3. Today, manufacturers and other companies are setting up shop in the places with the best infrastructure to ship their products, move their workers, communicate with the rest of the world.  And that's why the over one million construction workers who lost their jobs when the housing market collapsed, they shouldn't be sitting at home with nothing to do.  They should be rebuilding our roads and our bridges, laying down faster railroads and broadband, modernizing our schools -- (applause) -- all the things other countries are already doing to attract good jobs and businesses to their shores.

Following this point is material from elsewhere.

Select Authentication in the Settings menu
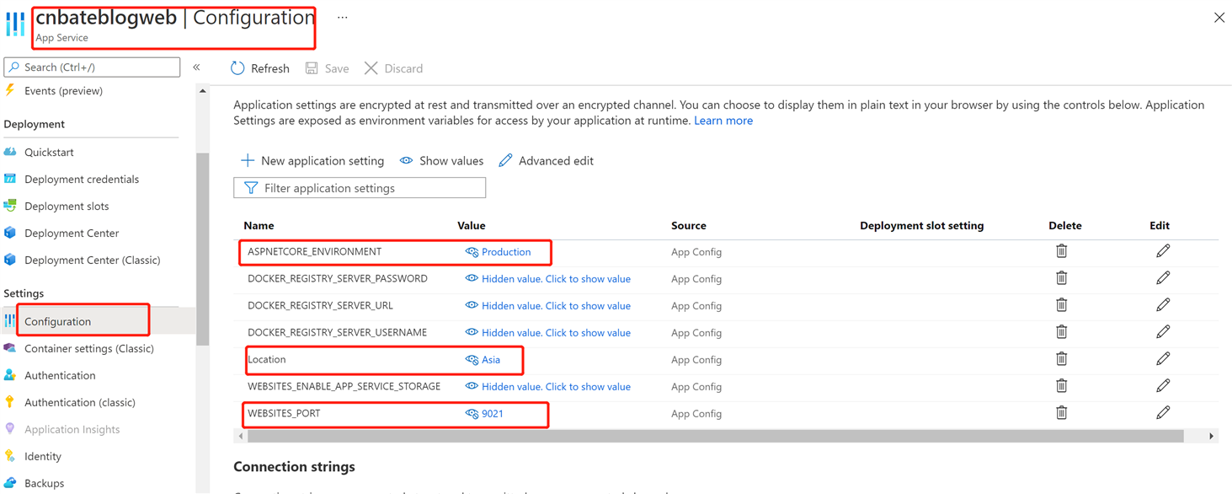1232x494 pixels. (x=60, y=375)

4. Yes, business, and not government, will always be the primary generator of good jobs with incomes that lift people into the middle class and keep them there.  But as a nation, we've always come together, through our government, to help create the conditions where both workers and businesses can succeed.  (Applause.)  And historically, that hasn't been a partisan idea. Franklin Roosevelt worked with Democrats and Republicans to give veterans of World War II -- including my grandfather, Stanley Dunham -- the chance to go to college on the G.I. Bill.  It was a Republican President, Dwight Eisenhower, a proud son of Kansas -- (applause) -- who started the Interstate Highway System, and doubled down on science and research to stay ahead of the Soviets.  



5. Of course, those productive investments cost money.  They're not free.  And so we've also paid for these investments by asking everybody to do their fair share.  Look, if we had unlimited resources, no one would ever have to pay any taxes and we would never have to cut any spending.  But we don't have unlimited resources.  And so we have to set priorities.  If we want a strong middle class, then our tax code must reflect our values.  We have to make choices.  


6. Today that choice is very clear.  To reduce our deficit, I've already signed nearly $1 trillion of spending cuts into law and I've proposed trillions more, including reforms that would lower the cost of Medicare and Medicaid.  (Applause.) 



7. But in order to structurally close the deficit, get our fiscal house in order, we have to decide what our priorities are. Now, most immediately, short term, we need to extend a payroll tax cut that's set to expire at the end of this month.  (Applause.)  If we don't do that, 160 million Americans, including most of the people here, will see their taxes go up by an average of $1,000 starting in January and it would badly weaken our recovery.  That's the short term.